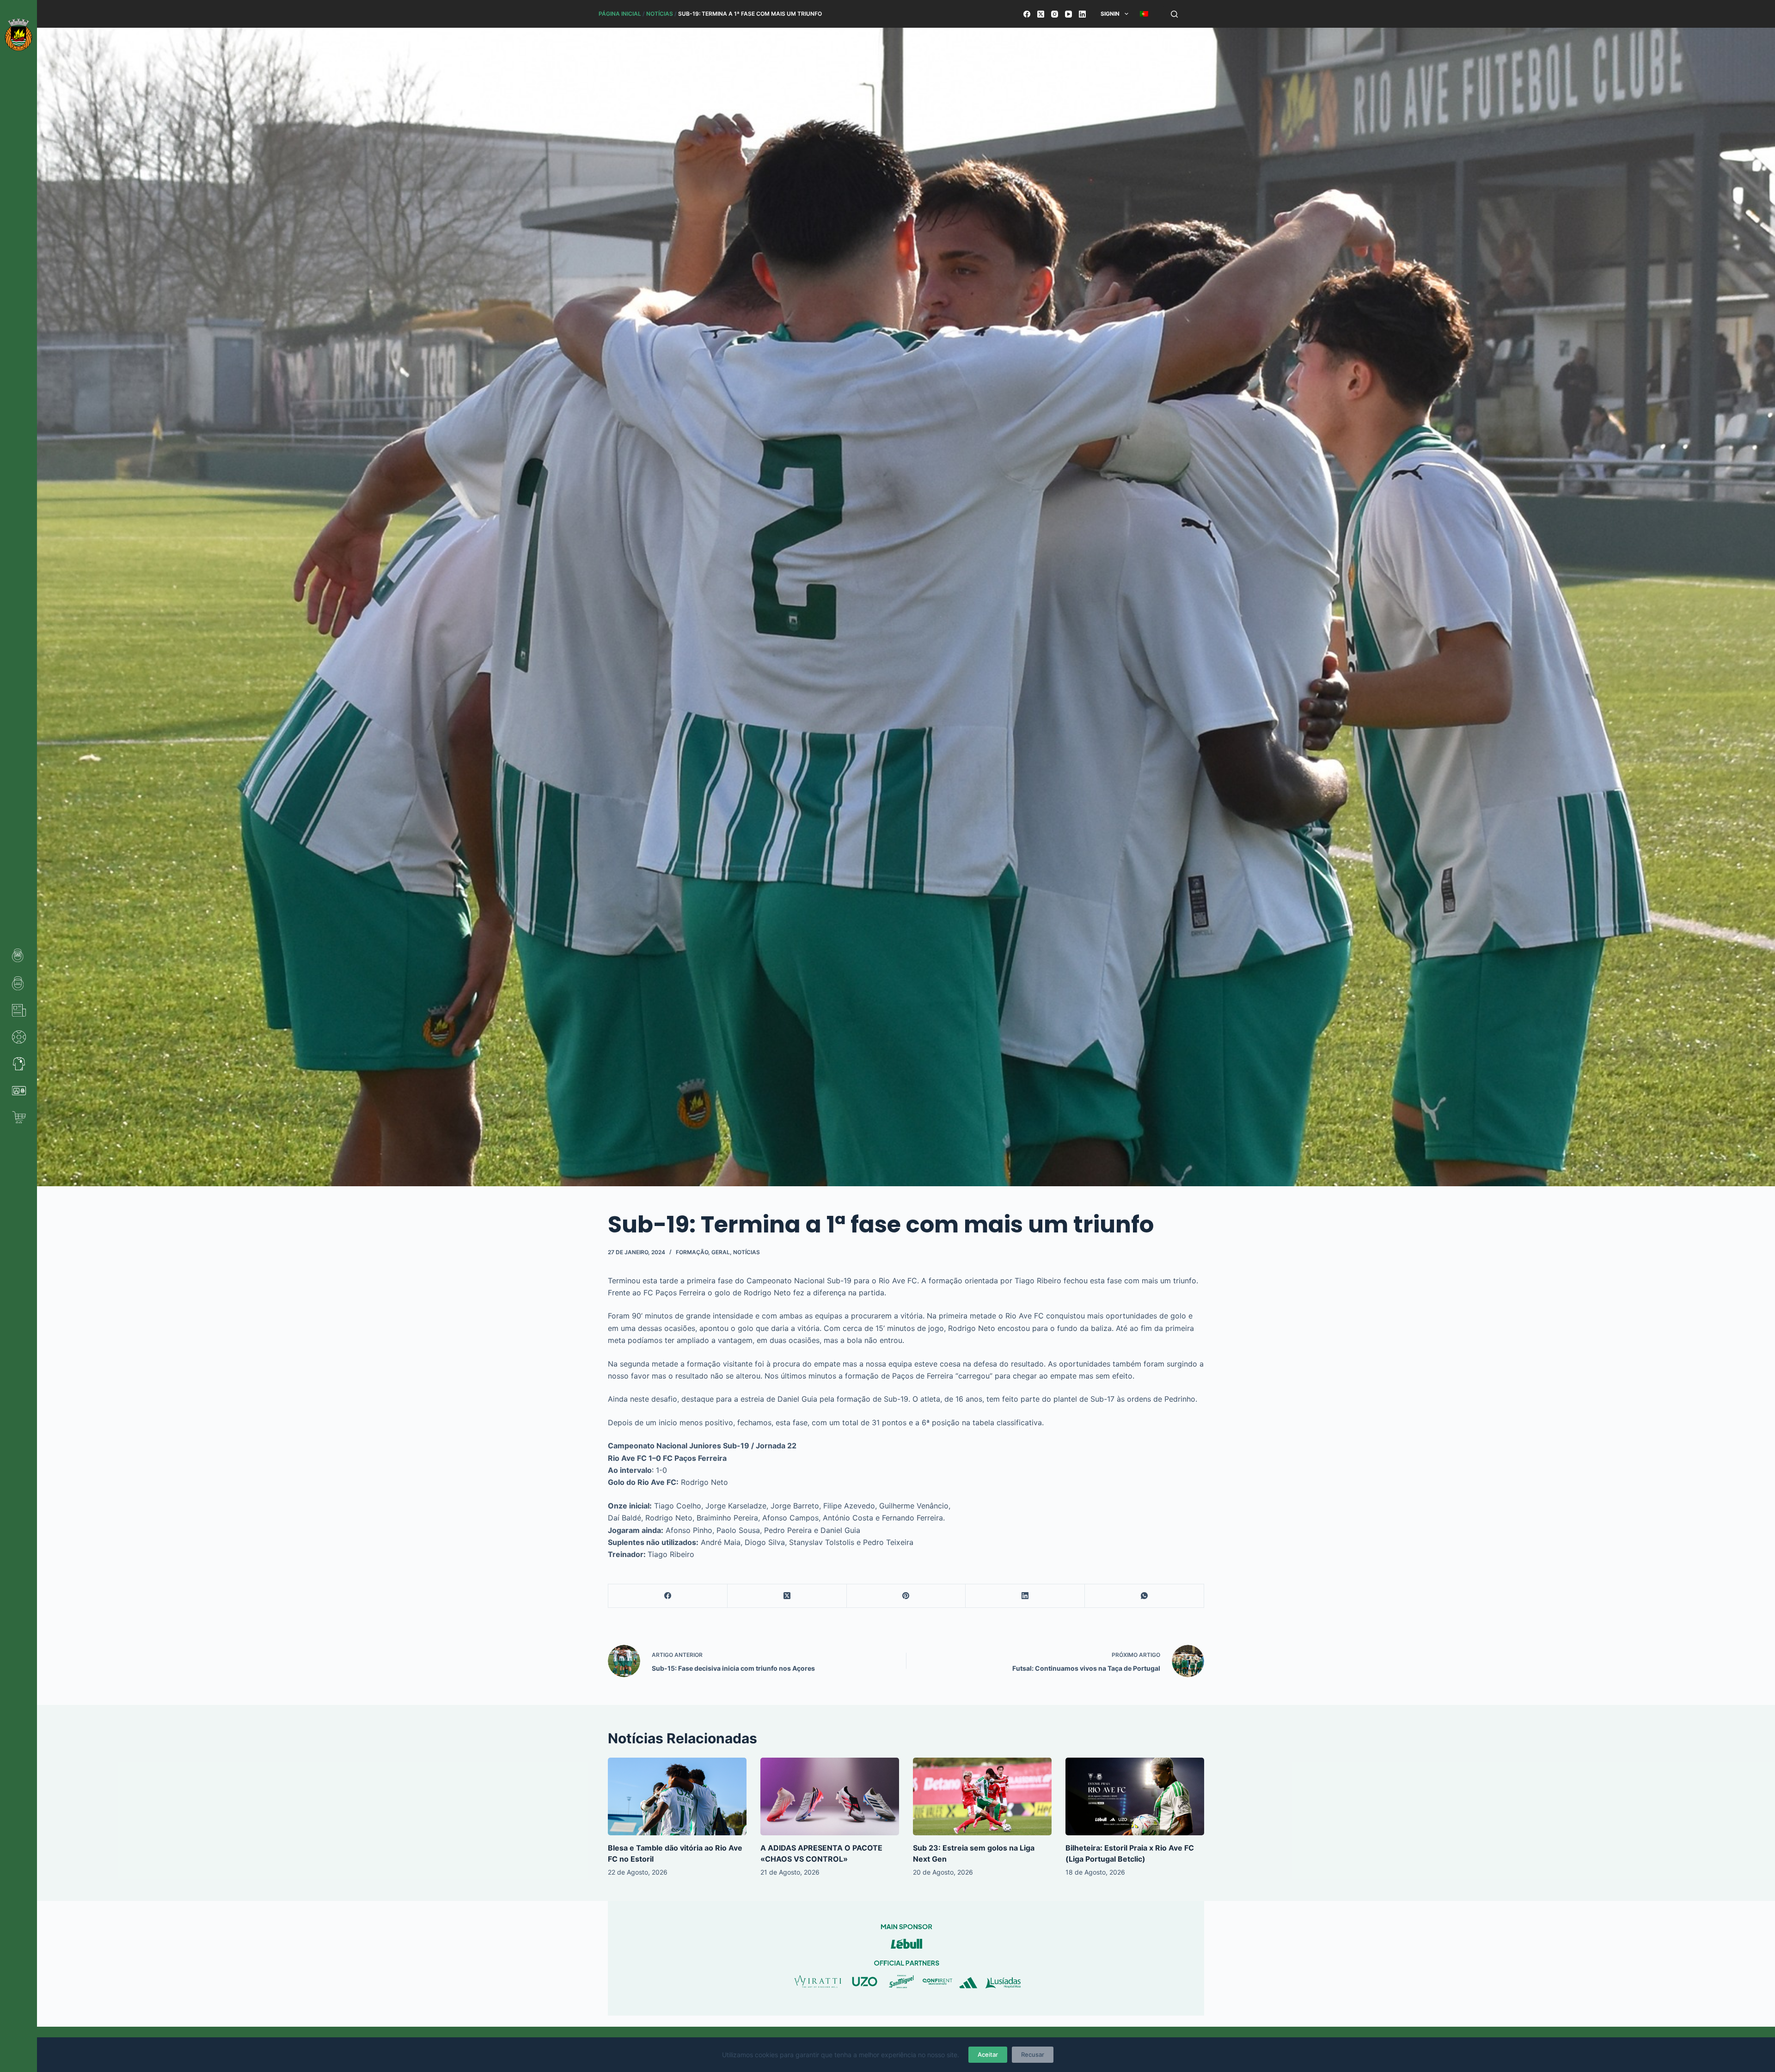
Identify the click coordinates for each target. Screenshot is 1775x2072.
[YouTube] (1068, 14)
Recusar (1032, 2054)
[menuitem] (1144, 14)
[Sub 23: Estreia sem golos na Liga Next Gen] (982, 1797)
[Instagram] (1054, 14)
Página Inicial (620, 13)
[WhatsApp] (1144, 1596)
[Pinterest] (906, 1596)
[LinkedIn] (1082, 14)
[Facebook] (1026, 14)
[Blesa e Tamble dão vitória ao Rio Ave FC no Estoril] (677, 1797)
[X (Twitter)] (1040, 14)
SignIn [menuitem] (1110, 13)
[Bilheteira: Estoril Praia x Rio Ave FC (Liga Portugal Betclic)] (1134, 1797)
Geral (720, 1252)
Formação (692, 1252)
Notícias (659, 13)
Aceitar (988, 2054)
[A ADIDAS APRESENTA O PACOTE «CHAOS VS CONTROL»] (829, 1797)
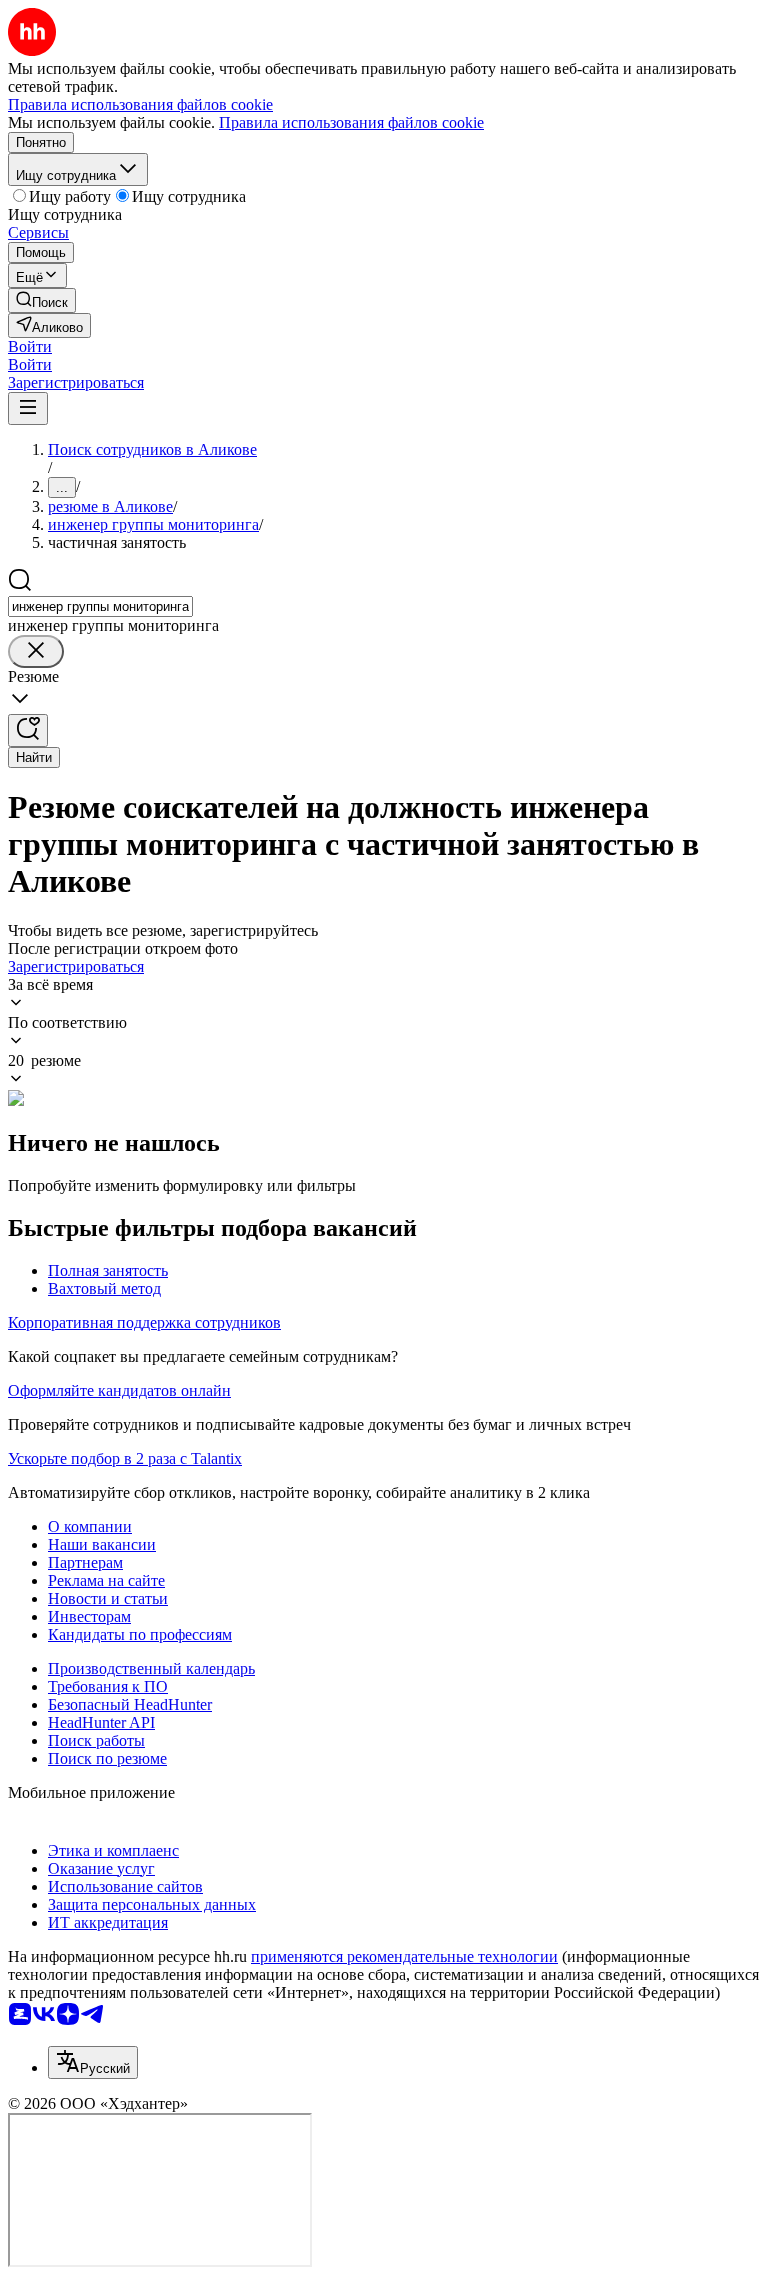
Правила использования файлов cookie (351, 122)
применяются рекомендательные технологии (404, 1956)
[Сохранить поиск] (28, 730)
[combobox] (100, 606)
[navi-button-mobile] (28, 408)
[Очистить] (36, 651)
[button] (30, 346)
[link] (42, 300)
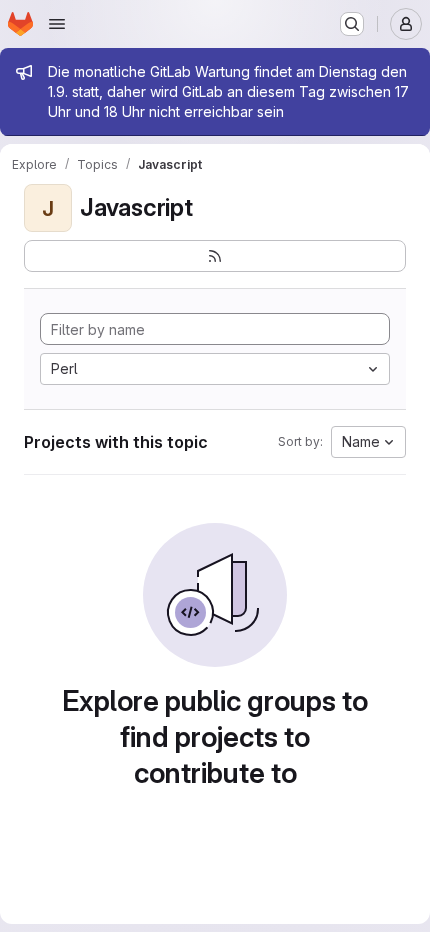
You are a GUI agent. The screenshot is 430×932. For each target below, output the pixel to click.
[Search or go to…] (352, 24)
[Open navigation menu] (57, 24)
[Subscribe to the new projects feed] (215, 256)
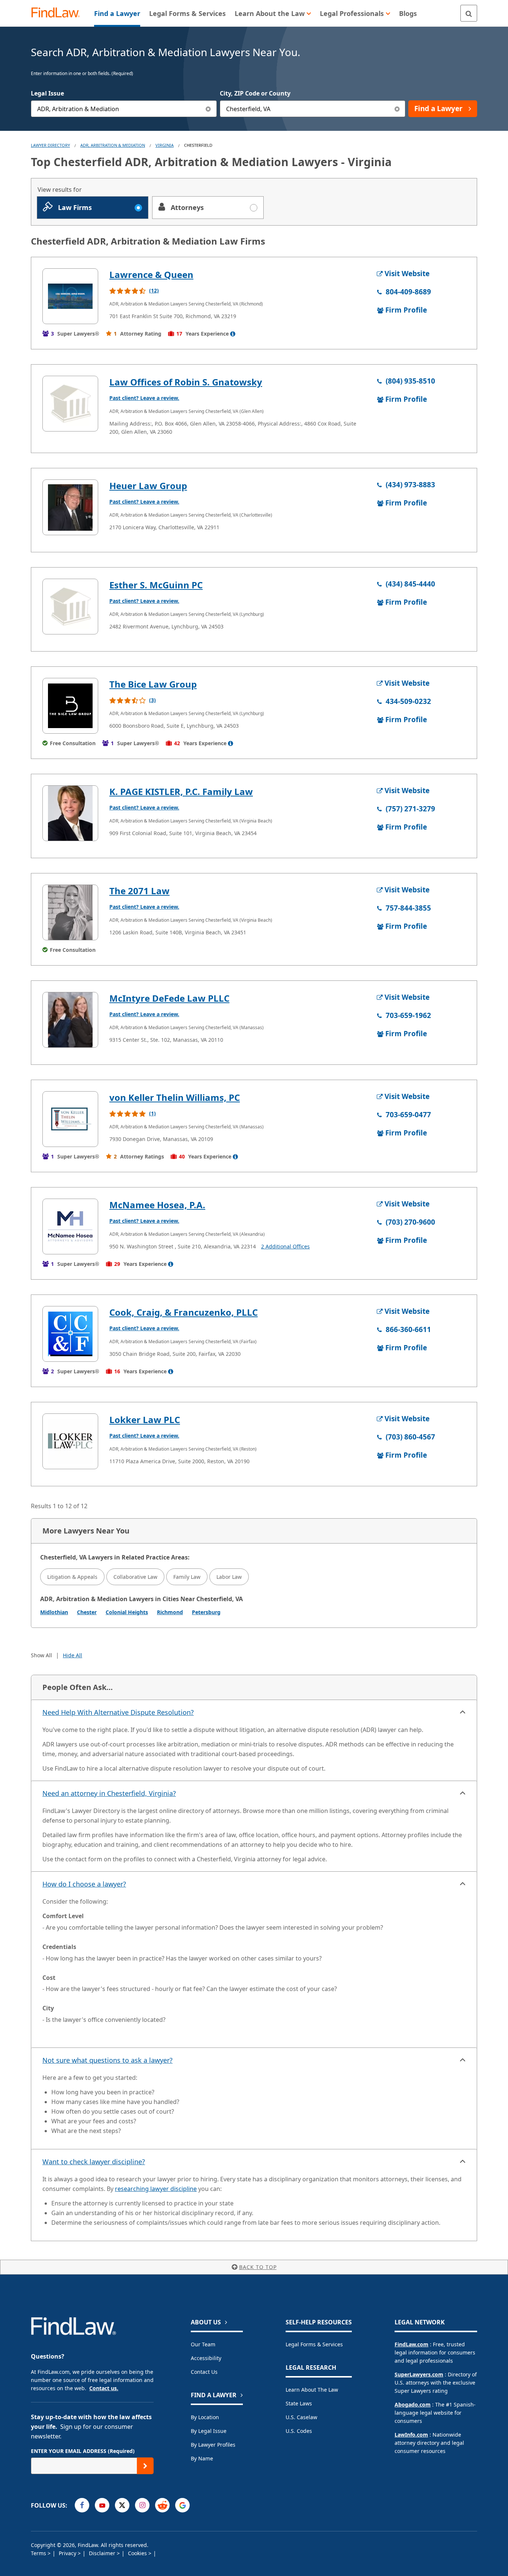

------

About this exercise — With the pictures omitted, print precisely the lines from the one with "[Bilheteira: Estoril Praia" to the final line of the records, both included.

Solution to this problem —
[Bilheteira: Estoril Praia x Rio Ave FC (Liga Portugal Betclic)] (1134, 1797)
Geral (720, 1252)
Formação (692, 1252)
Notícias (659, 13)
Aceitar (988, 2054)
[A ADIDAS APRESENTA O PACOTE «CHAOS VS CONTROL»] (829, 1797)
Правила использования файлов cookie (351, 122)
применяются рекомендательные технологии (404, 1956)
[Сохранить поиск] (28, 730)
[combobox] (100, 606)
[navi-button-mobile] (28, 408)
[Очистить] (36, 651)
[button] (30, 346)
[link] (42, 300)
You are a GUI agent. The screenshot is 430×932. For each target below, output the pixel to click.
[Search or go to…] (352, 24)
[Open navigation menu] (57, 24)
[Subscribe to the new projects feed] (215, 256)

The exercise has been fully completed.